Tampoco gustaron en Hollywood sus declaraciones sobre su mayor éxito cinematográfico hasta la fecha Ligeramente embarazada, a la que tachó de “un poco sexista”. “Retrata a las mujeres como arpías estiradas sin sentido del humor, mientras que los hombres son torpes, divertidos y queribles”, explicó, siendo señalada de ingrata y loca por sus compañeros del film. Tenía toda la razón del mundo en sus explicaciones, pero en la industria pre-Me Too que una mujer relatara su mal sabor de boca por haber participado en una película estereotipada todavía no era celebrado por el patio de butacas de la industria como en la actualidad.
La prensa especializada, que hoy bebe los vientos por estos perfiles, a las que califica de activistas valientes y empoderadas, la atacó sin ningún miramiento, publicando varios confidenciales en los que fuentes anónimas relataban su comportamiento déspota con el equipo técnico en cada uno de sus rodajes.

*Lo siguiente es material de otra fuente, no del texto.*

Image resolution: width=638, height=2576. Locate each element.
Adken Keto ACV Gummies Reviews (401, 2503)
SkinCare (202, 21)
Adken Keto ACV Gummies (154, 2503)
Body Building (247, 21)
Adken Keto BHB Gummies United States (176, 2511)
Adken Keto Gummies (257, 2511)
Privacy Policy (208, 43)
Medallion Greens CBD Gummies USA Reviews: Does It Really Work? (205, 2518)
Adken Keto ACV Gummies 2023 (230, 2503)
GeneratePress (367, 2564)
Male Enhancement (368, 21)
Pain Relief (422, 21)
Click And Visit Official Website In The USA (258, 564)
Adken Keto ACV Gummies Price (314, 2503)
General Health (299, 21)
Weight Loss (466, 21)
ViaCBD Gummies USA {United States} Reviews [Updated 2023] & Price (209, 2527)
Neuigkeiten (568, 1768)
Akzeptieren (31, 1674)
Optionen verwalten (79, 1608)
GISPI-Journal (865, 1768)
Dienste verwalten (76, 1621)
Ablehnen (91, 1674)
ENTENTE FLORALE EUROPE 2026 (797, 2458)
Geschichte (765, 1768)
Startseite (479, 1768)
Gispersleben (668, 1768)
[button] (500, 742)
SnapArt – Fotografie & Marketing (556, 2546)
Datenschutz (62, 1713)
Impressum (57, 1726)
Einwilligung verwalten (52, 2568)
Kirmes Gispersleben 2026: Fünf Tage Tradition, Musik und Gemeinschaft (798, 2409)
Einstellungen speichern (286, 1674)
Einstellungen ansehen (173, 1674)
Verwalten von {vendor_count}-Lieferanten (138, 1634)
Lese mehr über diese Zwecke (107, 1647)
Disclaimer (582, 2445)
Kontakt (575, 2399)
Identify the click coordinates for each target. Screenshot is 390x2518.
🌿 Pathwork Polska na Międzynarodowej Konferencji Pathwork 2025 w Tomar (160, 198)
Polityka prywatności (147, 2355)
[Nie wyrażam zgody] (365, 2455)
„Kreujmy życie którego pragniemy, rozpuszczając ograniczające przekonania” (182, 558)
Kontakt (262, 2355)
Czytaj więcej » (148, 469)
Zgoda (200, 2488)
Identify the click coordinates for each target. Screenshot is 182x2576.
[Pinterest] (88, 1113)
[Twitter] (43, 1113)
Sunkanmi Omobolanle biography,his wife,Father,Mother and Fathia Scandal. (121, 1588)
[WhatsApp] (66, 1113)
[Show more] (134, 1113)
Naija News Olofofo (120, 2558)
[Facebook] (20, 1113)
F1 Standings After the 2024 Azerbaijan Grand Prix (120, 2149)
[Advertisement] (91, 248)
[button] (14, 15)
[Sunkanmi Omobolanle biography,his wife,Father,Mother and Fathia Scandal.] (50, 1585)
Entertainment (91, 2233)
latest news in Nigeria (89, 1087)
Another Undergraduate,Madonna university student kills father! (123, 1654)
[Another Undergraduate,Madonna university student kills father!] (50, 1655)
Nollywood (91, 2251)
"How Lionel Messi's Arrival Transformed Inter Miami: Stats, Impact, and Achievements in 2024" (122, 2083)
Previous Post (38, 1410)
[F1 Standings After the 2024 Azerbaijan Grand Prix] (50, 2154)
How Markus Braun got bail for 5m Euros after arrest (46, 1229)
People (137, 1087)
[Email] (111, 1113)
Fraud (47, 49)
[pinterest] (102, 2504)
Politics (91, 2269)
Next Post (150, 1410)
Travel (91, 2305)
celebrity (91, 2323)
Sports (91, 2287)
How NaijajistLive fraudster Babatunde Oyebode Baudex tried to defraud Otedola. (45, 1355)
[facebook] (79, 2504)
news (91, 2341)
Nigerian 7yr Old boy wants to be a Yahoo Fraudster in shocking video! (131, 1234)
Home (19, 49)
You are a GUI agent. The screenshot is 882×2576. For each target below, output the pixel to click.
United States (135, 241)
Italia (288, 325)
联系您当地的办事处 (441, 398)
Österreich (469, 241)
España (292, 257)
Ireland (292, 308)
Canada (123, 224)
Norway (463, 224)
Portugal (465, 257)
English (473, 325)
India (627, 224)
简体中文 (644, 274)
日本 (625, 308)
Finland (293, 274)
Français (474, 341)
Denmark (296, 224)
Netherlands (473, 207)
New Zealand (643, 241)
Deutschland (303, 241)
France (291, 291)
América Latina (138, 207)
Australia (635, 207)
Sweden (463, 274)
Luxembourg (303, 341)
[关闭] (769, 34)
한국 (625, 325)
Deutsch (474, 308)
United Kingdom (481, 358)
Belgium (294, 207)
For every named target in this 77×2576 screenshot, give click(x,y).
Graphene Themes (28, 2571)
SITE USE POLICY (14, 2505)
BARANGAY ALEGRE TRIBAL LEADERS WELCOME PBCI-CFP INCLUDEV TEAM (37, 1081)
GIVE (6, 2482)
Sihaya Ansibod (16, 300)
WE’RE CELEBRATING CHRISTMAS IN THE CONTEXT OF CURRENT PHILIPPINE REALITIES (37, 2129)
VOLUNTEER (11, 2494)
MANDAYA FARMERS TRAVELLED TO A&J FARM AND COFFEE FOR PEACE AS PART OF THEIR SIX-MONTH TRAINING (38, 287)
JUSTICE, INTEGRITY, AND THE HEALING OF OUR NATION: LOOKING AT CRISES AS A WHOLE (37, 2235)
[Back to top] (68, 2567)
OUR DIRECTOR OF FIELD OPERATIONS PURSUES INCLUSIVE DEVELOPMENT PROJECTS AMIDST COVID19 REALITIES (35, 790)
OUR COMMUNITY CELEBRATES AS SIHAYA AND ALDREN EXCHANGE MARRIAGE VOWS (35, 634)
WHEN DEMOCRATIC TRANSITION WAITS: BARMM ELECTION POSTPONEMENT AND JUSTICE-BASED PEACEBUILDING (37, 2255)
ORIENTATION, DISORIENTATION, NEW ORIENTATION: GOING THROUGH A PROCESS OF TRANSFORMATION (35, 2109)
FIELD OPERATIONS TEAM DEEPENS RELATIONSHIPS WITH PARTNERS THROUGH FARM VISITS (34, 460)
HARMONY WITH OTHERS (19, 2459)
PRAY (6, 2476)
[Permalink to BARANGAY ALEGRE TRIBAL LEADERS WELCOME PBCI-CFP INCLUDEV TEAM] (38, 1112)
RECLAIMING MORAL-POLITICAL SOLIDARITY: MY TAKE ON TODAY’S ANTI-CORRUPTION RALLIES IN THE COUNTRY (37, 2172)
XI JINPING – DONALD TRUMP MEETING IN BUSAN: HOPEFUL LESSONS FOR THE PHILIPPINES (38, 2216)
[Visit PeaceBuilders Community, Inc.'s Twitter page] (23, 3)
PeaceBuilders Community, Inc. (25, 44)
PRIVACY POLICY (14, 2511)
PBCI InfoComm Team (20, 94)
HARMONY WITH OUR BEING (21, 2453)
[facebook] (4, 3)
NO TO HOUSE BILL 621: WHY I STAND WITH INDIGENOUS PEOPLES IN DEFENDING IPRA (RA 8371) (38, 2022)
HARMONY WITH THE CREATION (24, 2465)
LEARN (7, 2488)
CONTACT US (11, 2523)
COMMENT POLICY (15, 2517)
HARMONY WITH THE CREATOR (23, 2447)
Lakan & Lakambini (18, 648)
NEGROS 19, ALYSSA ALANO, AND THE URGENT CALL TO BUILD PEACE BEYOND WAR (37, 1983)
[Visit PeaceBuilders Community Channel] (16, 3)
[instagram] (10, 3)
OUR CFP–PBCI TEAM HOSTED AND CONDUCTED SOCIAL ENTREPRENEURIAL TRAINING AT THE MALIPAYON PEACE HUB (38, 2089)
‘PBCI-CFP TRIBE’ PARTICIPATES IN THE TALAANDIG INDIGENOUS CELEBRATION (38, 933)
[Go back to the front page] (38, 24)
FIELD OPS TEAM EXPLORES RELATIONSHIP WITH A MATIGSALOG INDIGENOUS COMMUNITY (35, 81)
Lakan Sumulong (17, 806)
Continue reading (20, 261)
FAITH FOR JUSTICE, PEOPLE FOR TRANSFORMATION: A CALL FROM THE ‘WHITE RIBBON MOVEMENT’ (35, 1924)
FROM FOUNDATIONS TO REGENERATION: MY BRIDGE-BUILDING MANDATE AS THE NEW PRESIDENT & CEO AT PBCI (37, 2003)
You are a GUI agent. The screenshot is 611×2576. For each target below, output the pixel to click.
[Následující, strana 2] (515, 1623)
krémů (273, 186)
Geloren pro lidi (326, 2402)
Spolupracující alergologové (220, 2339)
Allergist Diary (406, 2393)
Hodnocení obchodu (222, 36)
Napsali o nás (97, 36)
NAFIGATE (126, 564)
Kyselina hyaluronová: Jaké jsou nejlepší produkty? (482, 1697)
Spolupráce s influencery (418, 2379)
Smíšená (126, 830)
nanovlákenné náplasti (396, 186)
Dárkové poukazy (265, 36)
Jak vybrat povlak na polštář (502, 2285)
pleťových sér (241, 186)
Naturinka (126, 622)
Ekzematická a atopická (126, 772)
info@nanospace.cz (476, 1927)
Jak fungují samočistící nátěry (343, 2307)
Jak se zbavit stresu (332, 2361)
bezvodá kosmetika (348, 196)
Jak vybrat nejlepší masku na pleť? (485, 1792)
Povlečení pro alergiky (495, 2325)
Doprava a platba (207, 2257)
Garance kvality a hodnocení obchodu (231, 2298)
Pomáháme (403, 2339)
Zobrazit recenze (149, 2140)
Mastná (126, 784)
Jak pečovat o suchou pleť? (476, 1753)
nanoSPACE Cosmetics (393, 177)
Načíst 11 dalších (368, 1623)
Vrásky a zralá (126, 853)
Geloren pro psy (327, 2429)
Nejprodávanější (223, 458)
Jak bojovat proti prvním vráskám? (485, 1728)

Mientras actores envueltos en casos de supuesto maltrato o acoso sexual han logrado seguir adelante con sus carreras (Johnny Depp o Casey Affleck, por ejemplo), el divismo –otro término machista del cine– de la actriz le hizo merecedora de un castigo mucho mayor que sus supuestos crímenes. “Heigl fue una de las primeras víctimas de una corriente particularmente misógina de lo que ahora solemos denominar como cultura de la cancelación”, afirma el periodista Cole Delbyk en The Huffington Post.
“Puedo haber dicho un par de cosas que no estuvieran bien, pero después eso se convirtió en ‘es una desagradecida’, después en ‘es difícil’ y después en ‘no es profesional’. ¿Cuál es tu definición de difícil? ¿Alguien con una opinión que no te guste? Ahora tengo 42 años y todo eso me enoja mucho”, expresó al The Washington Post la actriz, que lleva años lidiando con episodios de ansiedad y pensamientos suicidas por el desplome súbito de su imagen mediática. “Me dijeron rápidamente que me callara la boca, pero cuanto más me disculpaba, más me pedían que volviera a hacerlo”, añade.
Después de disculparse hasta la extenuación y luchar durante un lustro por recuperar el estatus perdido en diferentes series de televisión –fracasando en el intento–, El baile de las luciérnagas se antoja como la última oportunidad para no decir adiós definitivamente a la primera línea de la industria. La propia Heigl reconoce en la entrevista que el éxito es el mejor remedio para borrar memorias y recuperar voluntades en las colinas de Los Ángeles. “Ya puedes ser la persona más espantosa, difícil y horrible del planeta que, si les haces ganar dinero, van a seguir contratándote. Sabía que, aunque ellos sintieran que yo hacía cosas horribles, mirarían hacia otro lado si los enriquecía. Pero mis películas empezaron a no recaudar tanto dinero”, sostiene haciendo gala de su tan discutida honestidad brutal. De los espectadores de Netflix depende ahora que por fin en las oficinas de Hollywood se separe a Katherine Heigl del calificativo de «difícil».